Of course, she gets pissed off like a mutha, and I can see a vein pop out in the middle of her forehead, as well as the blood flowing through it (or is it the cat poop?), and I know it's about to get ugly. I try to excuse myself, and I see her reaching for her shoe, and as I try to make my hurried exit, her shoe smacks the fingers which were in her (how much punishment can they take in one day???) I go into the kitchen and find some dish washing detergent and I scrub my fingers religiously with some steel wool that was on the sink...and not surprisingly so, the smell doesn't quite fully go away. I start thinking of exactly how much it would cost me to get finger or hand transplants...and from how serious I was while thinking that, I realize that that evil smell had totally sobered me up...as in completely. I think of letting her know that she could bottle the smell up and make some money (just in case you're not a chaser tablet swallowing kind of person), but I decide otherwise...coz I'm like we need the o-zone layer a whole lot more than we need sober people. Fuck it...I'm going home!!!
14 Comments:
I had an almost similar encounter a couple years ago. I took a girl home to her apt. after a night of heavy drinking at the club and quickly jumped into bed. After she went down on me I decided to return the favor. Unfortunately, I wasn't as clever as you with the finger test. I just stuck my face down there and almost passed out. I didn't make physical contact coz that stench was hovering around the coochie like an invisible shield warning all creatures to keep at bay. Damn! I swear I almost threw up. I just decided to roll over and pretended to pass out.

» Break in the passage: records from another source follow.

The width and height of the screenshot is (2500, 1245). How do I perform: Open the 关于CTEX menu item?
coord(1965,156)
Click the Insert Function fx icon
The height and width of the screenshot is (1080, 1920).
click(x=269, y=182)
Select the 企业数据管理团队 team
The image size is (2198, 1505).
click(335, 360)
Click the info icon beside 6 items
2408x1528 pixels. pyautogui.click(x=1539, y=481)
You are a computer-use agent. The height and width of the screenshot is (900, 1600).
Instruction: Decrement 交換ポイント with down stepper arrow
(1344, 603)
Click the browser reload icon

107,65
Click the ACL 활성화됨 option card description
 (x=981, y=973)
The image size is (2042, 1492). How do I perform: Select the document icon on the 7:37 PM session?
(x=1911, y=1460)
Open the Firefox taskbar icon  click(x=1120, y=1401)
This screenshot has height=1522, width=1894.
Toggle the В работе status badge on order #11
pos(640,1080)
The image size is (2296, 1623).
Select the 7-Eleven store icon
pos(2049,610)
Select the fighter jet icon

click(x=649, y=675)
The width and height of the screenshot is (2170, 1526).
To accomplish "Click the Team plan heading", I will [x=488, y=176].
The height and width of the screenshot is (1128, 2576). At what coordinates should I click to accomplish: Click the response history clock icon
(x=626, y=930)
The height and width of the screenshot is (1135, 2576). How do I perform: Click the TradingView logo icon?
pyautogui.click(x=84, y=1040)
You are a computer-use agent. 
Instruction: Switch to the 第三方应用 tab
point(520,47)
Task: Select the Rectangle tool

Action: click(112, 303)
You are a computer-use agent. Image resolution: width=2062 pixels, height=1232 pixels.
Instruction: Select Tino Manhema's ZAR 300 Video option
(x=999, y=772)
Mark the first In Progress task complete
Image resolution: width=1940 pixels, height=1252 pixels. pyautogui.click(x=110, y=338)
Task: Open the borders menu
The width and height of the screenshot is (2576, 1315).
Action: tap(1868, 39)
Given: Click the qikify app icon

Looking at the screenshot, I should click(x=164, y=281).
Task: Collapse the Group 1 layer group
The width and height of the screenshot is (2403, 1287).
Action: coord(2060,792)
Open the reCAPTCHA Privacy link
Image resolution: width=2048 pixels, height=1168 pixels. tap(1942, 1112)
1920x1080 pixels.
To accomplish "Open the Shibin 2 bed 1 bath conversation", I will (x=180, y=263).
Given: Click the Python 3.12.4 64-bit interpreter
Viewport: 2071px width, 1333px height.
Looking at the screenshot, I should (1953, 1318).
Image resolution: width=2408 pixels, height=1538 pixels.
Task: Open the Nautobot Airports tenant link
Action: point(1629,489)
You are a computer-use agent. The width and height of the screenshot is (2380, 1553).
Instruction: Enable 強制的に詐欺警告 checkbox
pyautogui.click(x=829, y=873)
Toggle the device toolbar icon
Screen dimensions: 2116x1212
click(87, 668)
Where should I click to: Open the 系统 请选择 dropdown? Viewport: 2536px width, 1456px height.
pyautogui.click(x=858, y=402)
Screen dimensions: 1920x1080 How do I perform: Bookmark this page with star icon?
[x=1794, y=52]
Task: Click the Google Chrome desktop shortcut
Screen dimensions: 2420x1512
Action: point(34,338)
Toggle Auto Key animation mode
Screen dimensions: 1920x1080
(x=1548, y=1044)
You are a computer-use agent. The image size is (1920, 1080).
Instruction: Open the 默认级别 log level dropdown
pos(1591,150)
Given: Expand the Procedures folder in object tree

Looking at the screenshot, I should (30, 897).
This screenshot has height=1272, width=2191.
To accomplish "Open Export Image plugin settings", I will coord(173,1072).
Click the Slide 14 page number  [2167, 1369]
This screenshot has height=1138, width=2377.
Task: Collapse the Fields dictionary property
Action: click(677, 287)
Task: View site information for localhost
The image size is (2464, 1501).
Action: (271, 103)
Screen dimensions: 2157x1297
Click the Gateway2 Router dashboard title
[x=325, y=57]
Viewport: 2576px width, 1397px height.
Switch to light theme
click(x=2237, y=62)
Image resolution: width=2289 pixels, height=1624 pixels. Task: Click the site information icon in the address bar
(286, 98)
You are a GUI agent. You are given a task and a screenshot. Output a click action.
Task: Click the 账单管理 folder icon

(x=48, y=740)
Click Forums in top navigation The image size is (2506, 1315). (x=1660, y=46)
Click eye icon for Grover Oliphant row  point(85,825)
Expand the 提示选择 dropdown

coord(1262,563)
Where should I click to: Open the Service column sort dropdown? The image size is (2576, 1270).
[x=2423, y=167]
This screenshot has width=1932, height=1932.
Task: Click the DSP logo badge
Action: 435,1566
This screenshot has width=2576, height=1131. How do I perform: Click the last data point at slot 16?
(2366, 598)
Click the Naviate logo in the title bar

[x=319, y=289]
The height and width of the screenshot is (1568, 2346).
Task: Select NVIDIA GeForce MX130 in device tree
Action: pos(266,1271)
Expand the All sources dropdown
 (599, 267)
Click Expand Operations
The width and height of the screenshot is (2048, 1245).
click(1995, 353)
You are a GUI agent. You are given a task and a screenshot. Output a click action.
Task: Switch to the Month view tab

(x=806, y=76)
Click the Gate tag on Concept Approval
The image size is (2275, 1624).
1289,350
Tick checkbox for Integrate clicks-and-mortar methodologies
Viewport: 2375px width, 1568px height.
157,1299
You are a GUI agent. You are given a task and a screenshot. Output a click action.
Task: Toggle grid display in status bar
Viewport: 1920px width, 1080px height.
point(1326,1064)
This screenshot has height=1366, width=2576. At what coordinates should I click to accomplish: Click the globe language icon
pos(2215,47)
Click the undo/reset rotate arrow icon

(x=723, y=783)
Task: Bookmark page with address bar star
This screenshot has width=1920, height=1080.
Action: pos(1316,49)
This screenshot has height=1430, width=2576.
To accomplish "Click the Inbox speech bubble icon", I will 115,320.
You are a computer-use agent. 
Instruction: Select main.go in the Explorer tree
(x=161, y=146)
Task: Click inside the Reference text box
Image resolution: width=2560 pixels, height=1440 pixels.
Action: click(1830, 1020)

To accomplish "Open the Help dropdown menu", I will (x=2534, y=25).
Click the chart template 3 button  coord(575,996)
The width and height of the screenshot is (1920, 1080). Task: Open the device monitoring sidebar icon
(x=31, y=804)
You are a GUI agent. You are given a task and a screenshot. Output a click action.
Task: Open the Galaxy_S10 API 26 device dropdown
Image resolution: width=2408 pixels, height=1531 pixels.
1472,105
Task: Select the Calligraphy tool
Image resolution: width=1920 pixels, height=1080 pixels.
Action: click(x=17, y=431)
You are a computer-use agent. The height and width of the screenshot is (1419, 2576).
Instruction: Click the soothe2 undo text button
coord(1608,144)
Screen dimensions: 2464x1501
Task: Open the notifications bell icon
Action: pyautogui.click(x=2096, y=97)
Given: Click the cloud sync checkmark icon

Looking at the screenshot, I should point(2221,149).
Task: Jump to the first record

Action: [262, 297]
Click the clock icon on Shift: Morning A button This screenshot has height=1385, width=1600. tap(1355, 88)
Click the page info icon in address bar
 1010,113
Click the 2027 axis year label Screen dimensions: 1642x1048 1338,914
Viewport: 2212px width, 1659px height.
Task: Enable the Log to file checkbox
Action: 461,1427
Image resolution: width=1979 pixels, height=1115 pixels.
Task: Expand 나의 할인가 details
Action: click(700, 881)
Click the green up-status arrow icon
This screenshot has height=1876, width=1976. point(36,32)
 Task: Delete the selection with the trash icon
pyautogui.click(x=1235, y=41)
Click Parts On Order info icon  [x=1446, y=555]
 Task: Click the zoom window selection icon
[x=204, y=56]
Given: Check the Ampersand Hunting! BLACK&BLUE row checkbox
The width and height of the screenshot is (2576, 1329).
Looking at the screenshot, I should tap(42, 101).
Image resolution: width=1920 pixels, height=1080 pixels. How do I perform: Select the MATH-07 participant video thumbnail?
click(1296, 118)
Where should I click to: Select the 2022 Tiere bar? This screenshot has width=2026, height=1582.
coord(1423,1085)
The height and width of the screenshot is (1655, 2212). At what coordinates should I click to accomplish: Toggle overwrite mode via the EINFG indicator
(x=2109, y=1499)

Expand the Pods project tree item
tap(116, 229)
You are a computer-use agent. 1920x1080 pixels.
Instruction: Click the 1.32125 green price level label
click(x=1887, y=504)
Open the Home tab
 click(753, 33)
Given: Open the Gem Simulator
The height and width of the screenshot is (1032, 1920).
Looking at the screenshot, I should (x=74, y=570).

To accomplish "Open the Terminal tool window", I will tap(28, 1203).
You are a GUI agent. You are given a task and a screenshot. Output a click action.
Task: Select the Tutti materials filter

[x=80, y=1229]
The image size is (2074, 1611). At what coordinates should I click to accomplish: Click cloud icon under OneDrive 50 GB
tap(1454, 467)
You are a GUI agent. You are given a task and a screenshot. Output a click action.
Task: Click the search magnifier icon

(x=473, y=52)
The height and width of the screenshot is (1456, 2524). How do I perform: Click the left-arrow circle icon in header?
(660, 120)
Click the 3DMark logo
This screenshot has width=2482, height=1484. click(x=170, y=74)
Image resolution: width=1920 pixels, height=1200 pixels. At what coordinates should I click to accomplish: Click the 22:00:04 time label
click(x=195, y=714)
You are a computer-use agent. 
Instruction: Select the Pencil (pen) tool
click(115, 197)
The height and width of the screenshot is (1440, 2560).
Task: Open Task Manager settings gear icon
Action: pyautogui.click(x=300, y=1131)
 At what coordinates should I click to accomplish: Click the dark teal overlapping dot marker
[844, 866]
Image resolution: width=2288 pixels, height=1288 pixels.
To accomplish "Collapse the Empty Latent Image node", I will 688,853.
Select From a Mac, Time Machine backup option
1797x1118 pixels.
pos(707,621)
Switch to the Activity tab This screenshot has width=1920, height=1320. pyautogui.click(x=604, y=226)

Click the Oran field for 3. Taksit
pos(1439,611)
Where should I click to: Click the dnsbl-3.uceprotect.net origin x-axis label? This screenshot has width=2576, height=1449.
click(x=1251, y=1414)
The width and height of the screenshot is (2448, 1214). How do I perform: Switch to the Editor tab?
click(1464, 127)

fake story dude.........we know this trick....
Lynn...is...is that you???
(gulp)
wa wa wa thats all i can say
aki, you are just too crazy, but a smelling coochie is not good
kijana umekwisha potea. men i had that similar exprience with an akataa chick 2 months ago .. damn that pudesh was smelliing bad!! good thing is iwas not intending to visit the land down under
yaak!!!!!!
okhmundu strong vhane !
Again get creative!!
Wear a diving mask (they have nasal pinchers, blocking your nose but not the view and in such extreme cases improvise.....
use a straw!!!
D
This comment has been removed by a blog administrator.
Use a straw? Kwani ni fanta?
Suction baby, SUCTION! Least this way you get to 'jienjoy' and keep your sanity. Smell like that can dirve you insane!!
All things in the pursuit of the POOM POOM!
D
i dont know why, but all the time I thought sleekrick was mwokovu.....this guy has been to places :-)
how do i post a picture to illustrate a point on your blog like the one on the right above.
funny
u had me cracking up at jobo. but hey guys' packaga area can stink too. speaking from experience. nice blog man.
Finger test, very vital part of the "process" that should never be taken for granted lest you wanna die...some of those fumes can "light a burning splint, burn with a popping sound" and char the hell out of your face!!!